[[ Selected extract, beginning ]]

Latest Renal Data Suggest Clinical Improvement and Skyrocketing Costs


MINNEAPOLIS -- Better prevention and treatment of end-stage renal disease have led to a clinical payoff but have failed to ease the financial burden, the latest data show.

MINNEAPOLIS, Aug. 10 -- Better prevention and treatment of end-stage renal disease have led to a clinical payoff but have failed to ease the financial burden, the latest data show.

The number of patients who started dialysis or had kidney transplants declined by 0.9% in 2004, the last year with complete data, Robert N. Foley, M.D., and Allan J. Collins, M.D., of the United States Renal Data System here, reported online in the Journal of the American Society of Nephrology.

That bit of good news was accompanied by grim cost estimates showing that end-stage-related expenditures rose by 57% from 1999 through 2004.

Renal replacement therapy, including dialysis and transplantation, consume a disproportionate amount of financial and human resources, the authors said, noting that costs associated with end-stage renal disease accounted for 6.7% of Medicare expenditures.

Medicare outlays for end-stage disease exceeded billion, and non-Medicare expenditures stood at .4 billion.

Any meaningful and lasting impact on disease outcomes and costs requires an effective interruption in the progression from chronic kidney disease to end-stage disease, the authors said. Moreover, they noted, the full impact of the growing epidemic of diabetes has yet to be determined.

In addition to the encouraging data on new-onset dialysis and transplantation, end-stage disease-related mortality continued a decline that began in the 1980s.

The one concern, the authors said, is the lack of improvement in survival in the first year after initiation of dialysis. First-year mortality in dialysis patients declined steadily from 1987 to 1993, but no further improvement has occurred since then.

[[ Selected extract, end ]]
[[ Listed entries, beginning ]]

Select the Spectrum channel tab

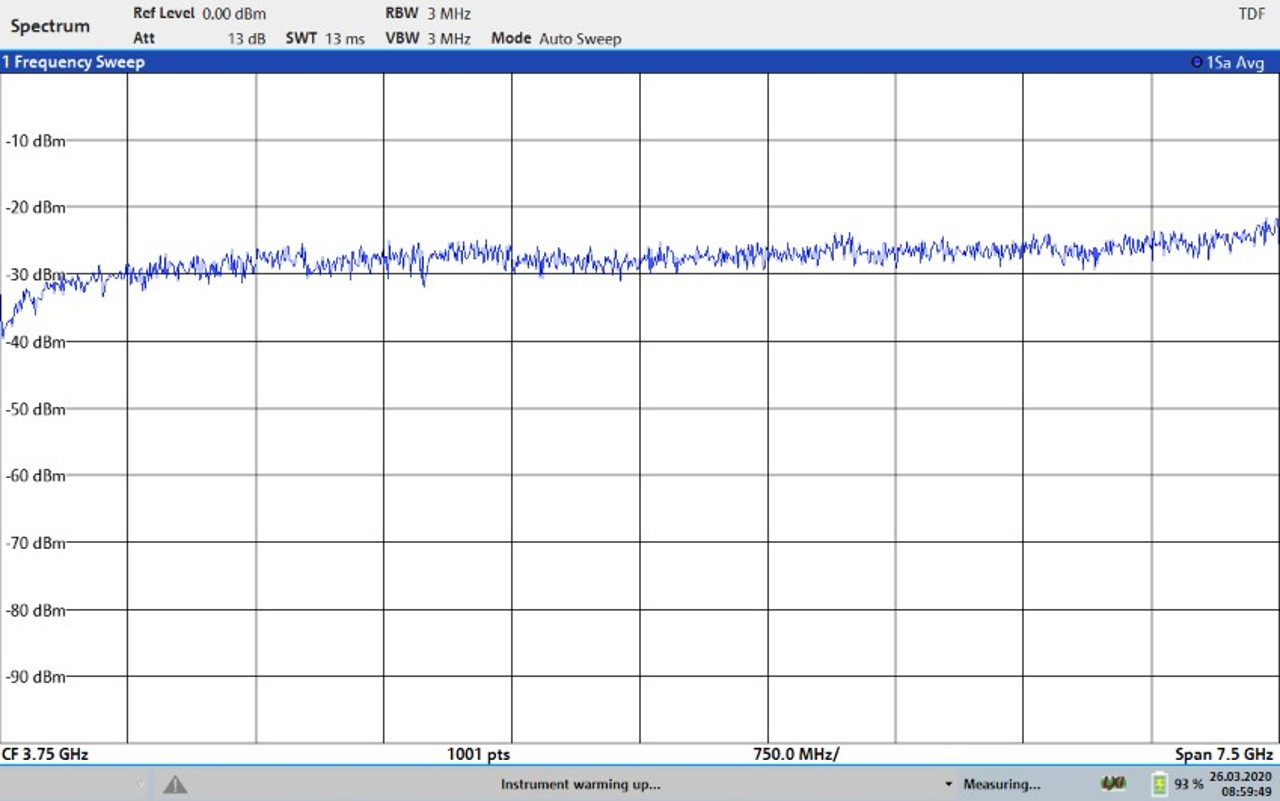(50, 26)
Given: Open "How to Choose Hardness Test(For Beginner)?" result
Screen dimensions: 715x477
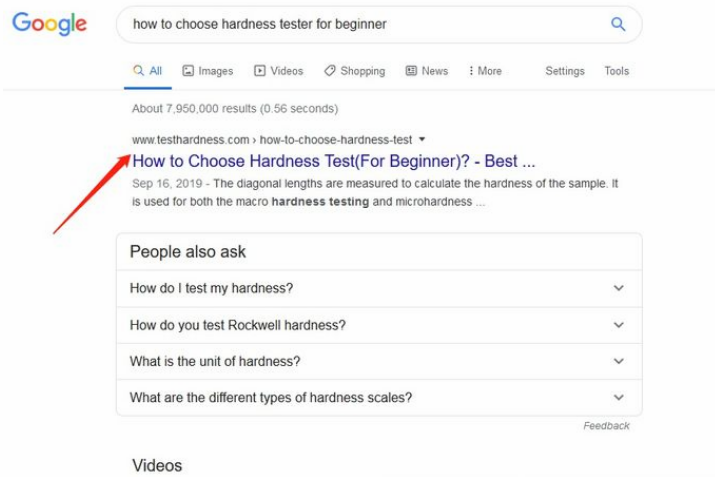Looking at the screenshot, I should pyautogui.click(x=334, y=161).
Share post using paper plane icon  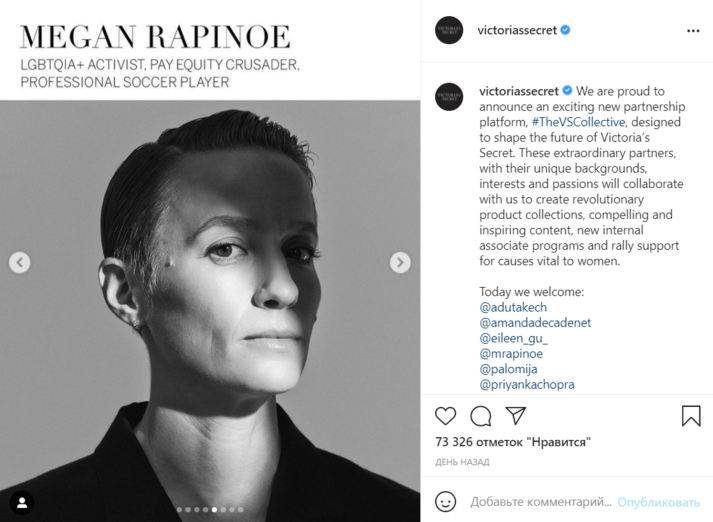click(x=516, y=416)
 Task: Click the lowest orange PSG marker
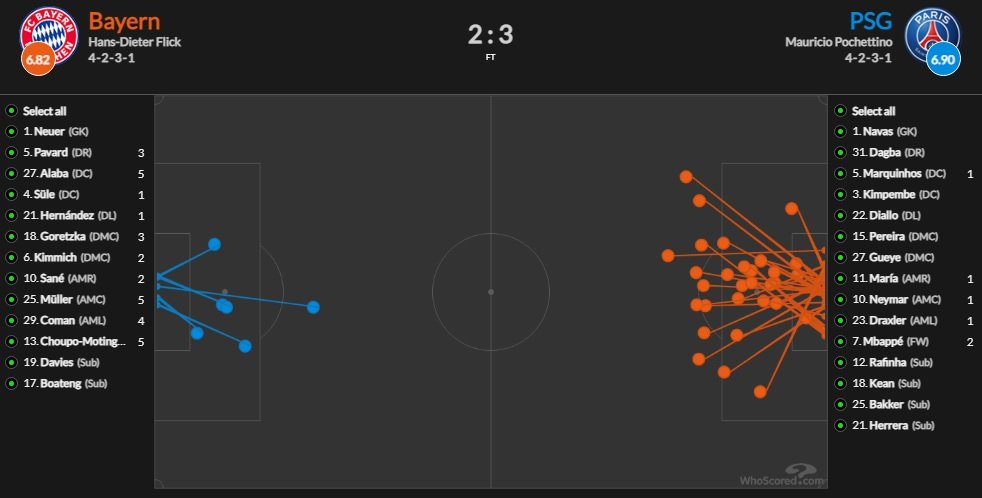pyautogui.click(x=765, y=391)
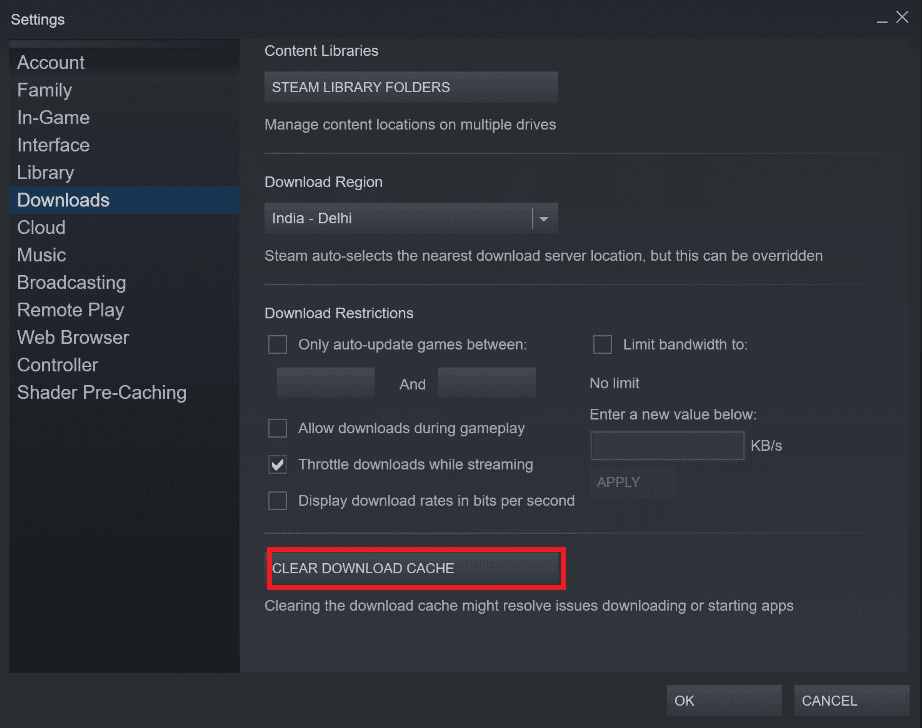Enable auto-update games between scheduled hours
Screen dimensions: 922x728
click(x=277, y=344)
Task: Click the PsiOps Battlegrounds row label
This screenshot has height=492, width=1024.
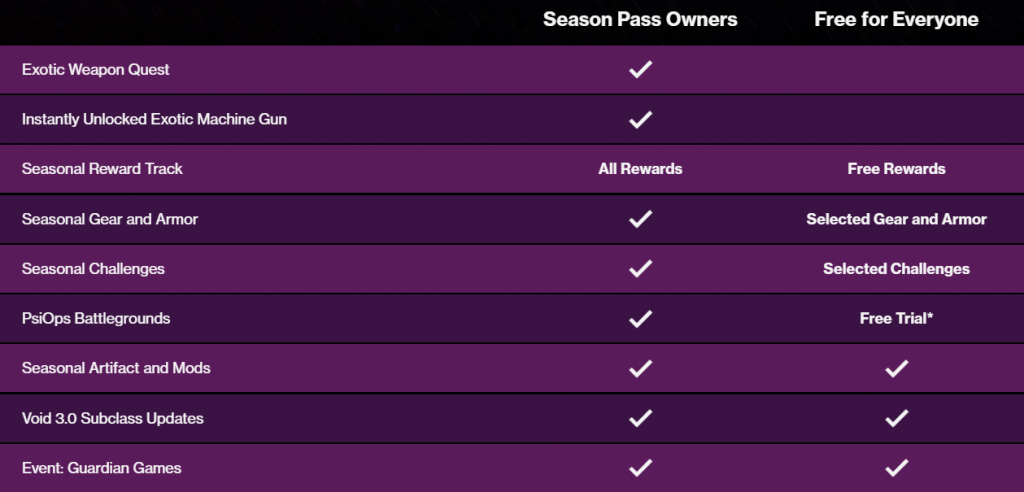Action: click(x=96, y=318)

[[ Listed entries, end ]]
[[ Listed entries, beginning ]]

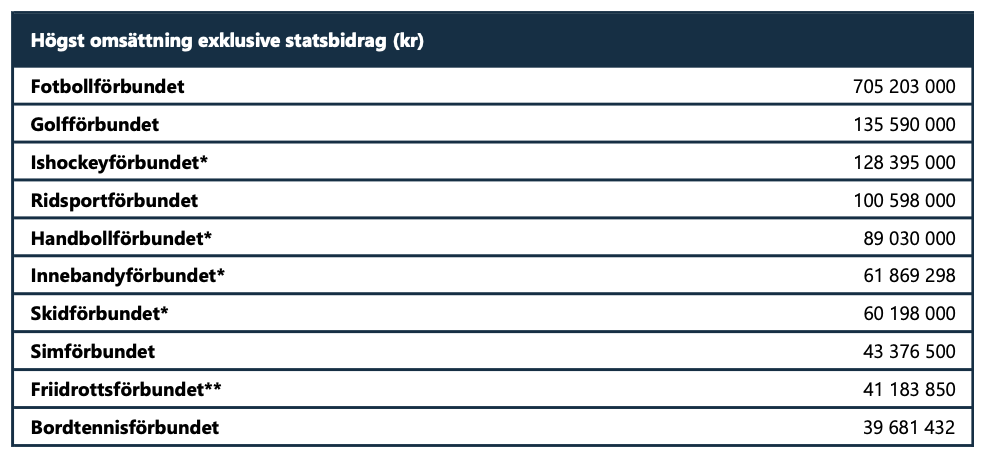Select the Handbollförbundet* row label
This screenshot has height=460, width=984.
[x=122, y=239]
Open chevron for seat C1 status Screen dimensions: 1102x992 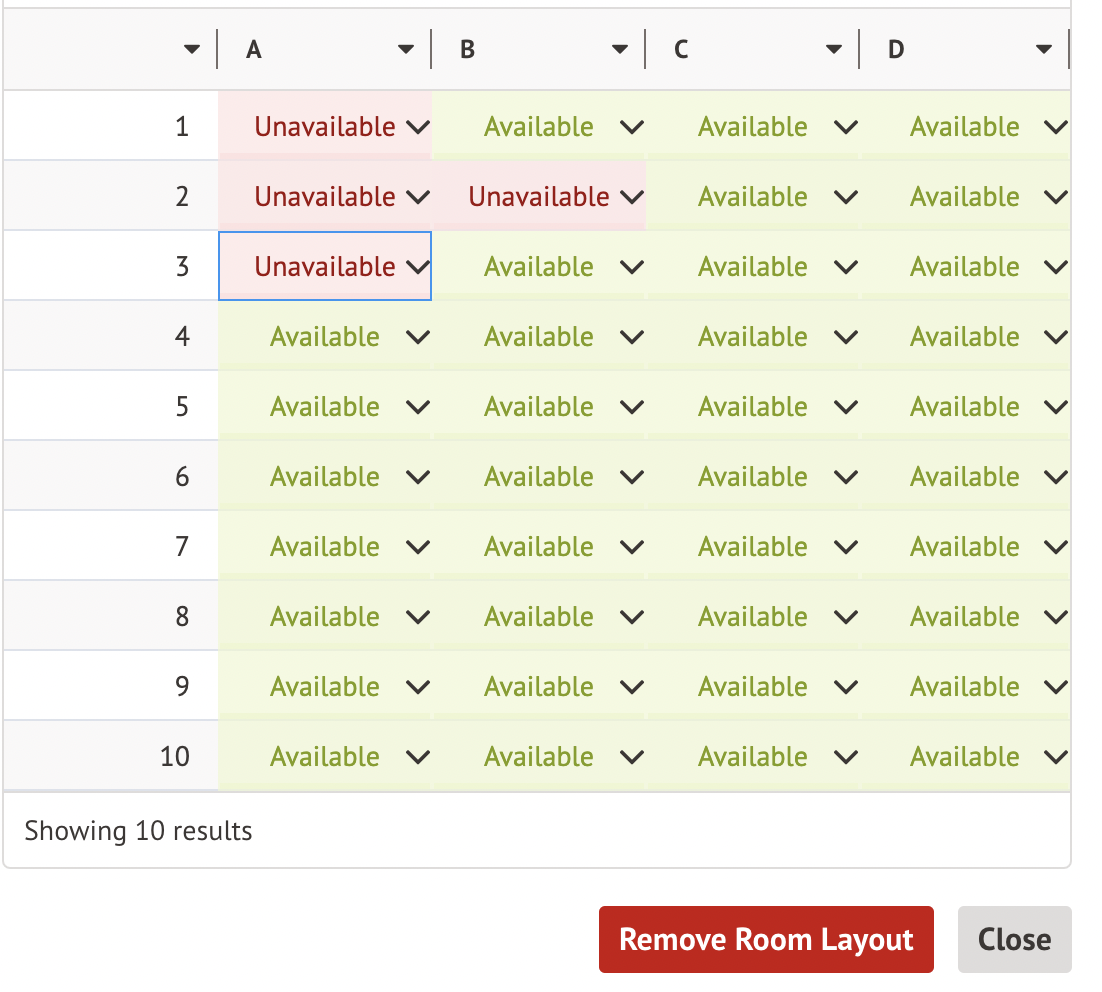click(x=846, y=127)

[[ Listed entries, end ]]
[[ Listed entries, beginning ]]

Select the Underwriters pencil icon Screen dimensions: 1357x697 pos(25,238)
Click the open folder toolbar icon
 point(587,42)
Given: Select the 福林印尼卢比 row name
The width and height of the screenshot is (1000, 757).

[[ Listed entries, end ]]

**What the task asks:** Copy out the whole renal data article word for word. The entries come from a different source than the article.

**Completed exercise:**
Latest Renal Data Suggest Clinical Improvement and Skyrocketing Costs


MINNEAPOLIS -- Better prevention and treatment of end-stage renal disease have led to a clinical payoff but have failed to ease the financial burden, the latest data show.

MINNEAPOLIS, Aug. 10 -- Better prevention and treatment of end-stage renal disease have led to a clinical payoff but have failed to ease the financial burden, the latest data show.

The number of patients who started dialysis or had kidney transplants declined by 0.9% in 2004, the last year with complete data, Robert N. Foley, M.D., and Allan J. Collins, M.D., of the United States Renal Data System here, reported online in the Journal of the American Society of Nephrology.

That bit of good news was accompanied by grim cost estimates showing that end-stage-related expenditures rose by 57% from 1999 through 2004.

Renal replacement therapy, including dialysis and transplantation, consume a disproportionate amount of financial and human resources, the authors said, noting that costs associated with end-stage renal disease accounted for 6.7% of Medicare expenditures.

Medicare outlays for end-stage disease exceeded billion, and non-Medicare expenditures stood at .4 billion.

Any meaningful and lasting impact on disease outcomes and costs requires an effective interruption in the progression from chronic kidney disease to end-stage disease, the authors said. Moreover, they noted, the full impact of the growing epidemic of diabetes has yet to be determined.

In addition to the encouraging data on new-onset dialysis and transplantation, end-stage disease-related mortality continued a decline that began in the 1980s.

The one concern, the authors said, is the lack of improvement in survival in the first year after initiation of dialysis. First-year mortality in dialysis patients declined steadily from 1987 to 1993, but no further improvement has occurred since then.